Federal agencies just issued new final rules for contingency-based wellness program goals under health reform.
If employers offer to give a reward (such as discounted health insurance premiums) to workers who accomplish some kind of biometric goal (a contingency standard), then employers must have a standing “reasonable alternative” to the contingency-based standard, government officials told reporters on a May 29 call.
Employees should not need to get a note from their physician to be excused from the employer’s contingency-based wellness goal: at least one alternative should be available to anybody for any reason, regardless of the requestor’s health status, a senior official from the U.S. Department of Labor’s Employee Benefits Security Administration said.
Note from Physician Can Set Wellness Goal
The final rule then states that a worker who feels that the employer’s contingency-based standard doesn’t work for him or her can see a physician to work out a biometric goal that the employee can use to replace the employer’s contingency-based standard.
Employers with contingency-based incentive programs will have to provide notice of their right to an alternative standard for gaining the employer’s reward, but the notice also has to inform workers of their right to get a second opinion for an alternative standard that the employer will adopt if possible.
The officials said the rule was not going to force undue changes on wellness programs, in spite of the new requirements on reasonable alternatives and physician recommendations.

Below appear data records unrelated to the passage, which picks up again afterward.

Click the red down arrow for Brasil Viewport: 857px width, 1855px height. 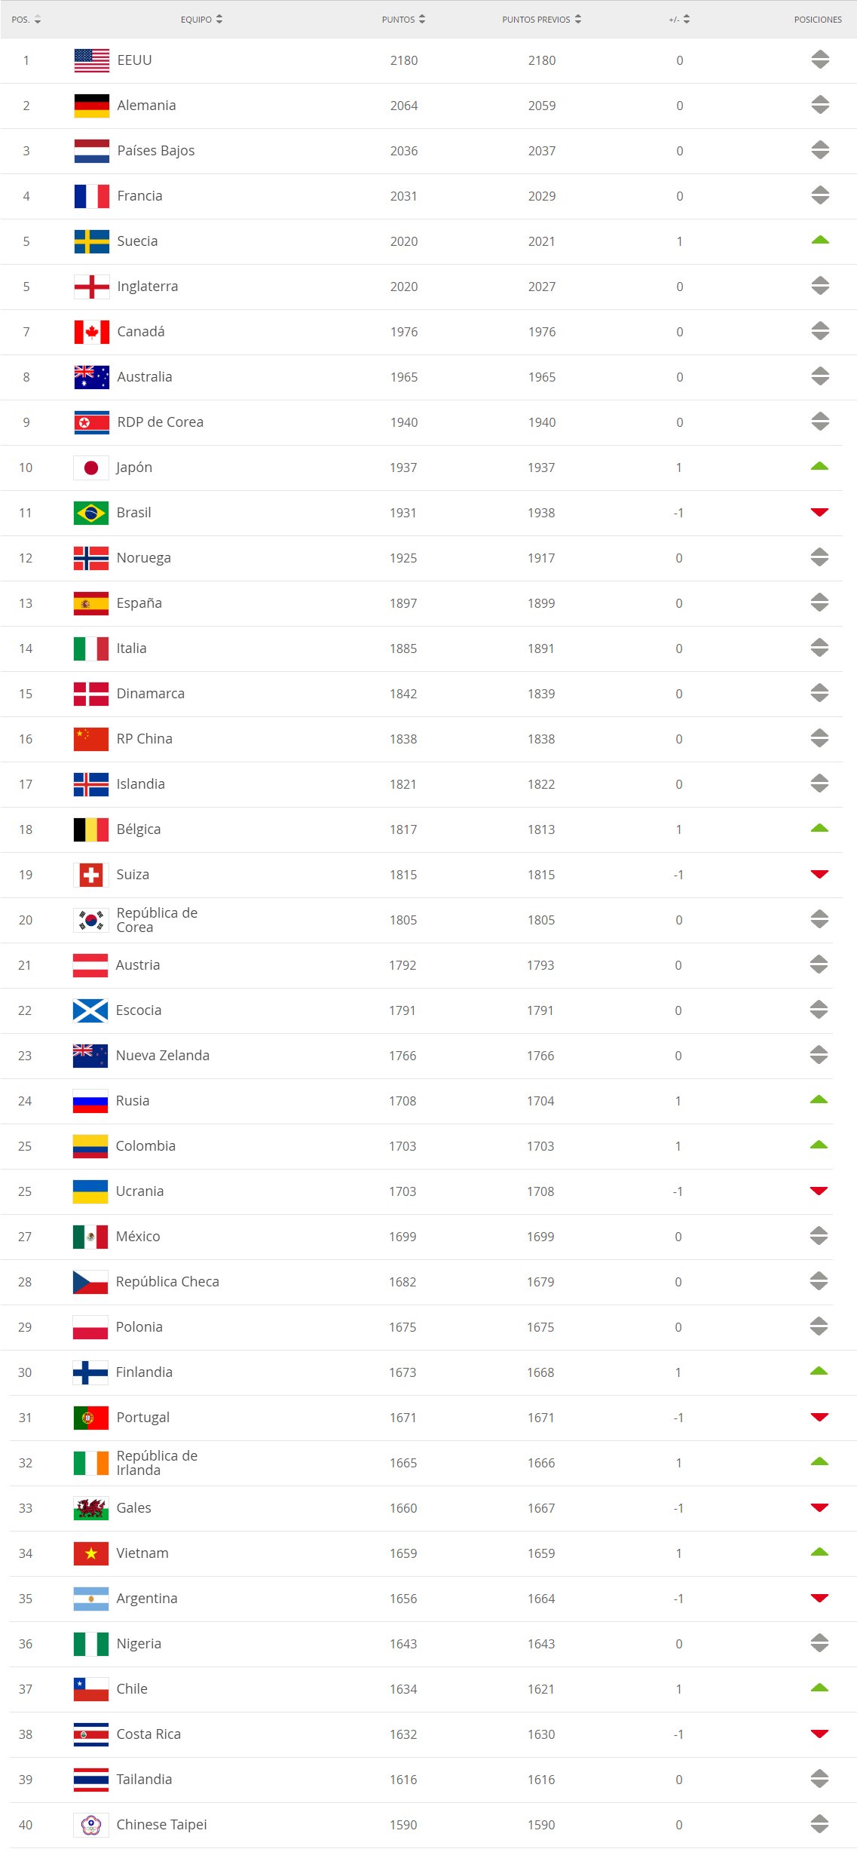point(819,513)
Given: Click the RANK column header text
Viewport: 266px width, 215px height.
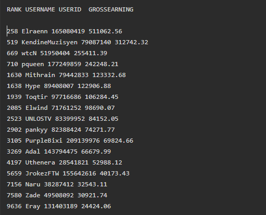Looking at the screenshot, I should 14,9.
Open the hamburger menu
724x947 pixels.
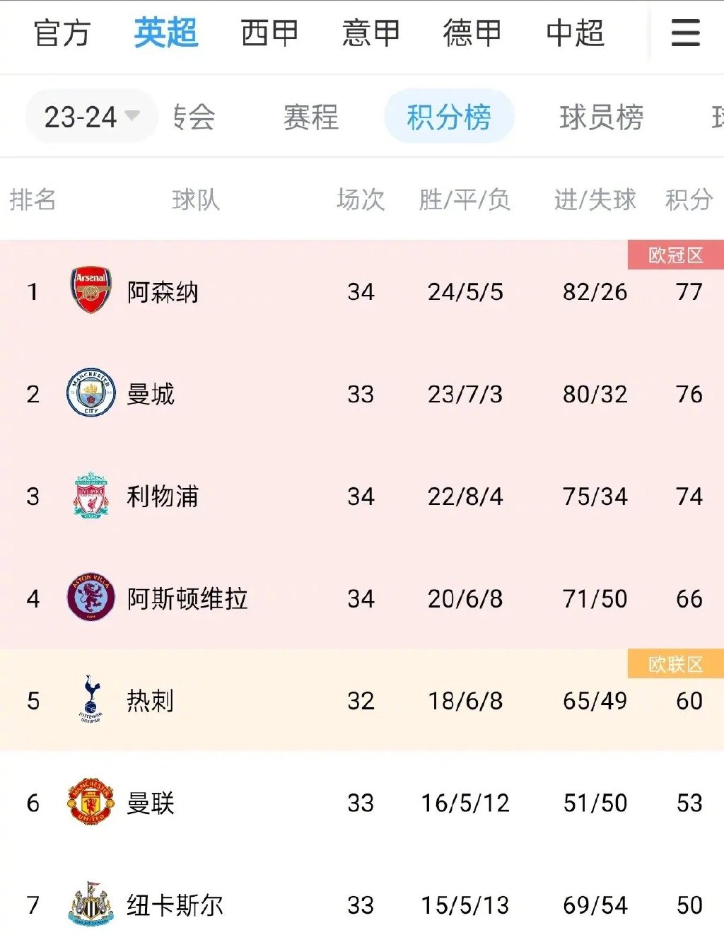point(684,34)

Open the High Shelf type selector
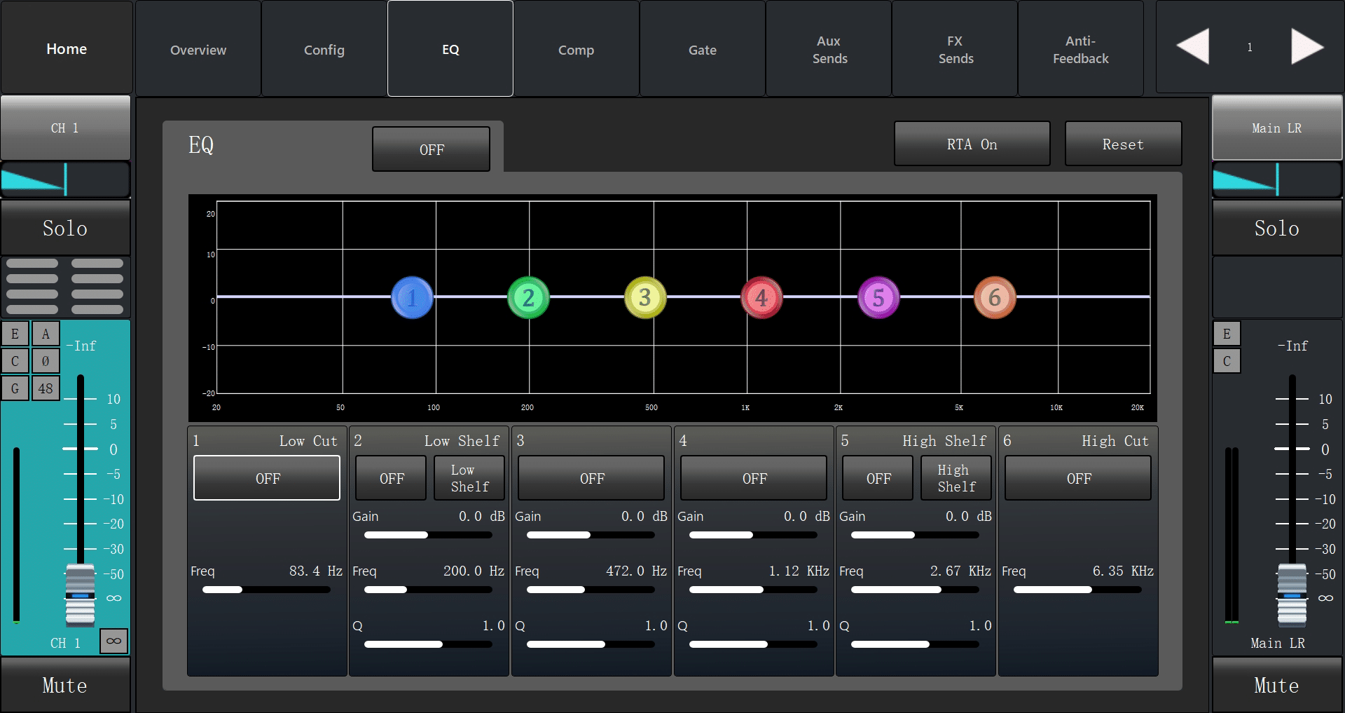click(x=956, y=478)
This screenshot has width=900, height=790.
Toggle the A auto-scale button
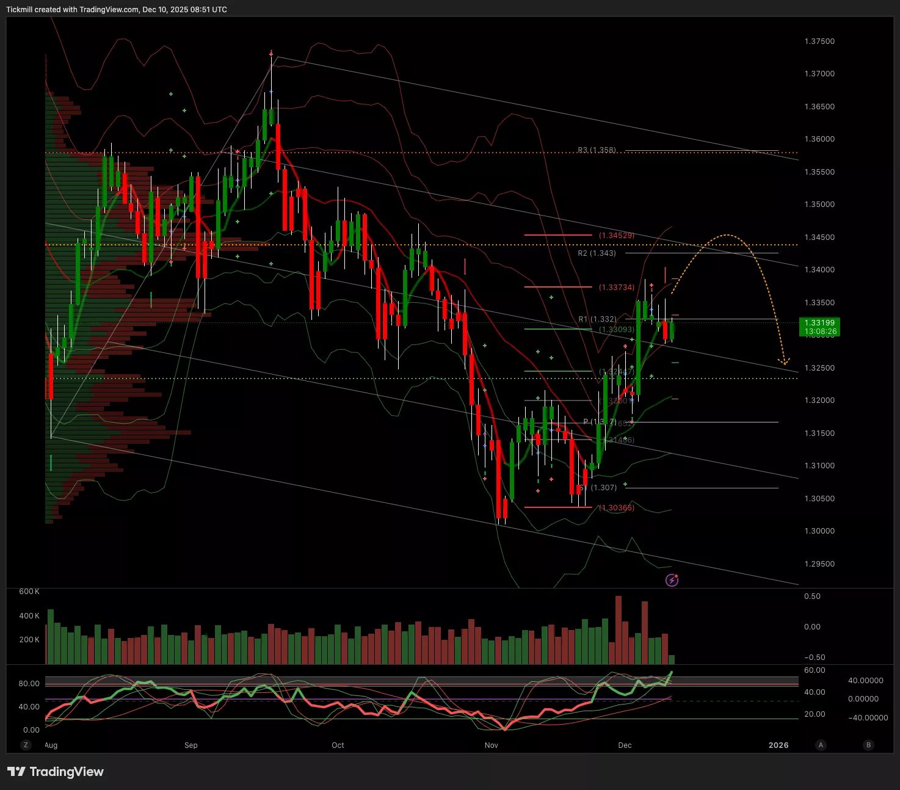(821, 745)
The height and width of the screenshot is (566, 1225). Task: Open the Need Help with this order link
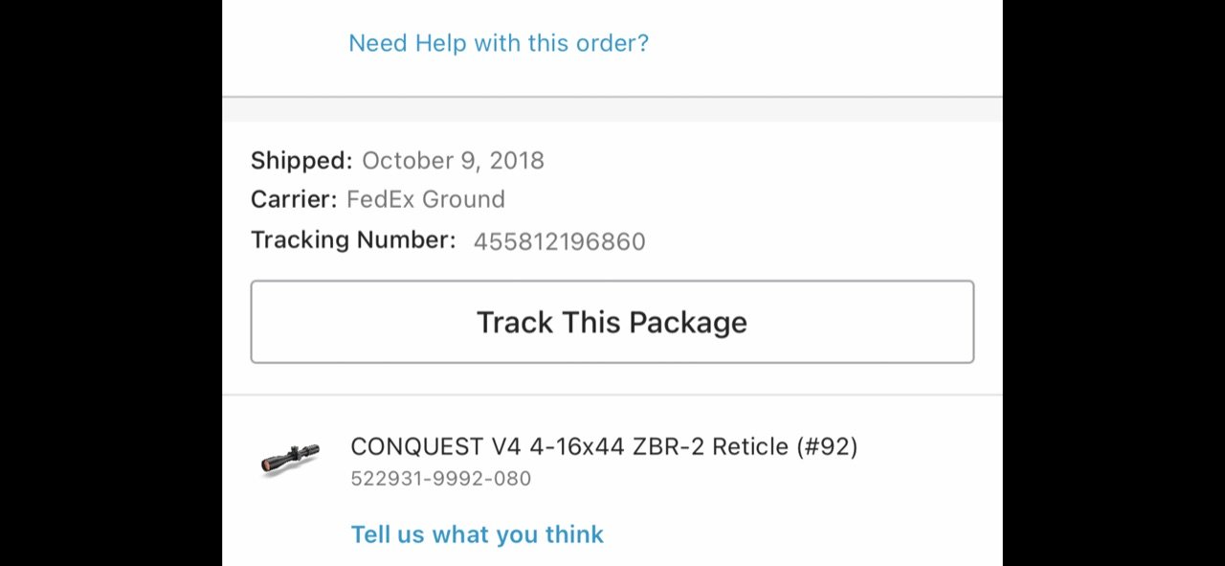pyautogui.click(x=499, y=43)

The officials said their agencies (in addition to DOL, Treasury and Health and Human Services) decided against requiring wellness standards be evidence-based (which would have been an extra burden on wellness program sponsors), opting instead to give employers the flexibility of setting wellness goals, against a “reasonableness” standard.
The officials stressed that the final rules, issuing from the health reform statutes of 2010, are in no way a safe harbor for nondiscrimination rules being enforced by other agencies, such as the EEOC, which continues to impose uncertainty on wellness programs incentives and rewards.